Tuesday, 17 November 2015
In a chapter entitled, "Those who say the are Jews and are not", taken originaly from the letter to the church at Smyrna in the book of Revelation, Shaye Cohen points out that:
The striking phrase 'those who say they are Jews and are not' may well have been a current expression in the first century.
Why? Why on earth should that have been an expression on anyone's lips in the first century, let alone one in common parlance? Cohen explains:
It will have applied originally to gentiles who 'act the part of Jews' but are no in fact Jews, and was deliberately and cleverly misapplied by Revelation to the Jews themselves. The phrase illustrates the ambiguities inherent in Jewish identity and 'Jewishness,' especially in the diaspora.

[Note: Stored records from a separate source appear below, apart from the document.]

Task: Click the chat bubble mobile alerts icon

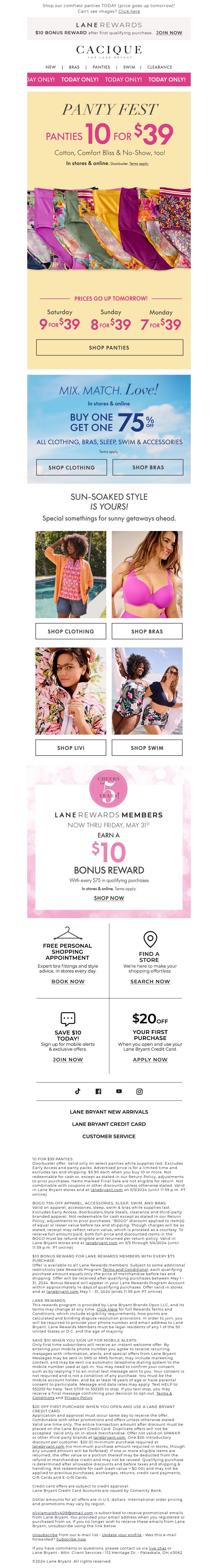Action: [x=68, y=1019]
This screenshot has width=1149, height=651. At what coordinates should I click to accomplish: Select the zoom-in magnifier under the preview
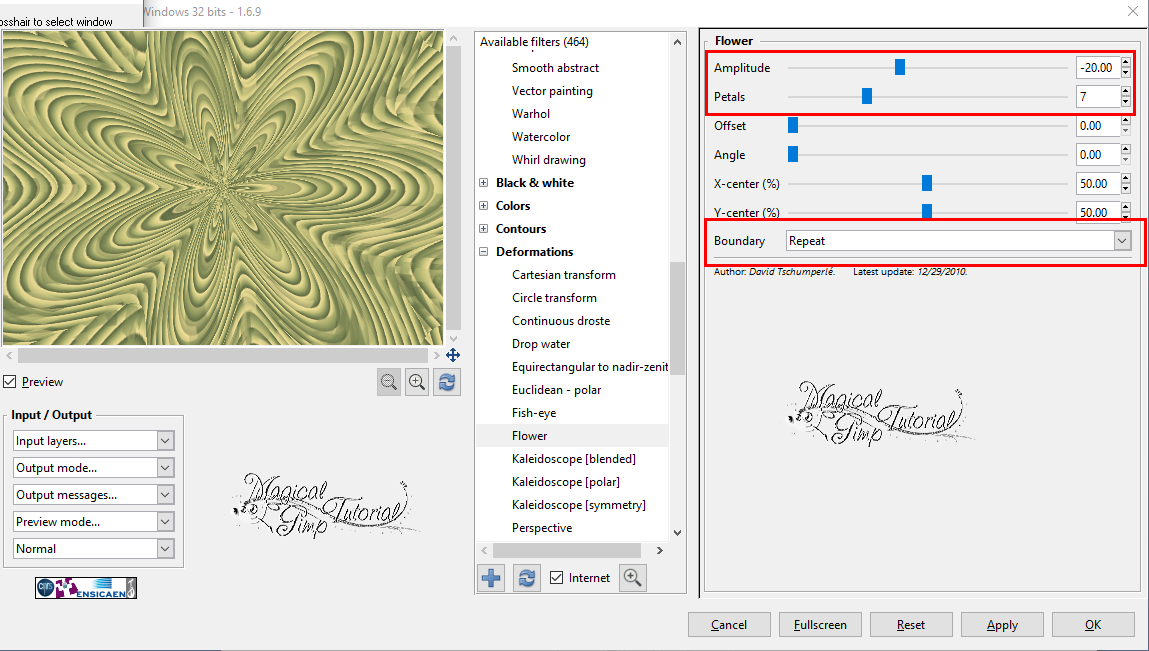417,381
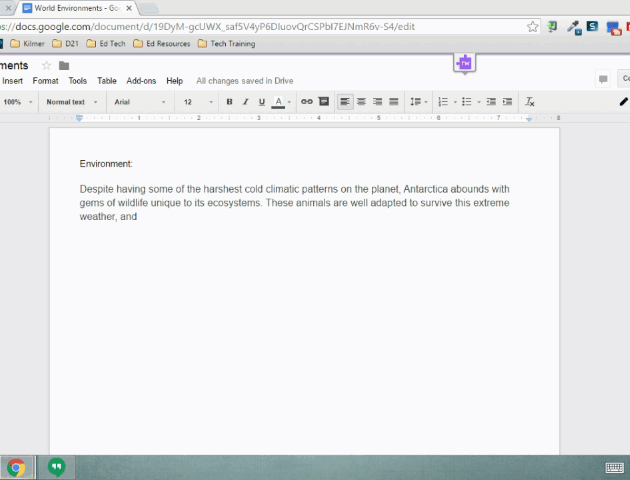Expand the Normal text style dropdown
630x480 pixels.
(x=73, y=102)
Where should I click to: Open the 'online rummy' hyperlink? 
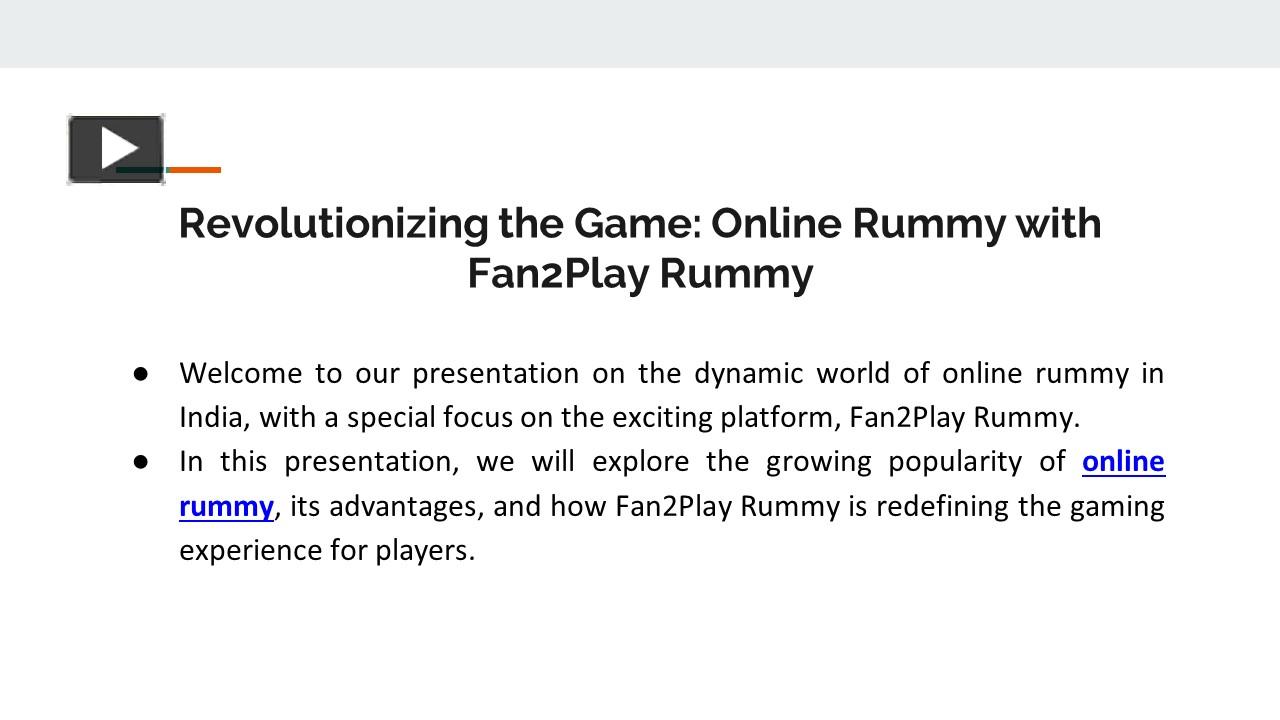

In Israel, Jewishness was natural for Jews; in the Diaspora, it was both more work to do and easier to hide depending on how you felt it would be received by your context and society. Cohen is going to look at Jewishness in the Roman diaspora in the first centuries BCE and CE and ask:
How was Jewishness expressed? What did a Jew do - or not do - in order to demonstrate that she/he was not a gentile? If someone claimed to be a Jew, how could you ascertain whether the claim was true? In sum, how did you know a Jew in antiquity when you saw one?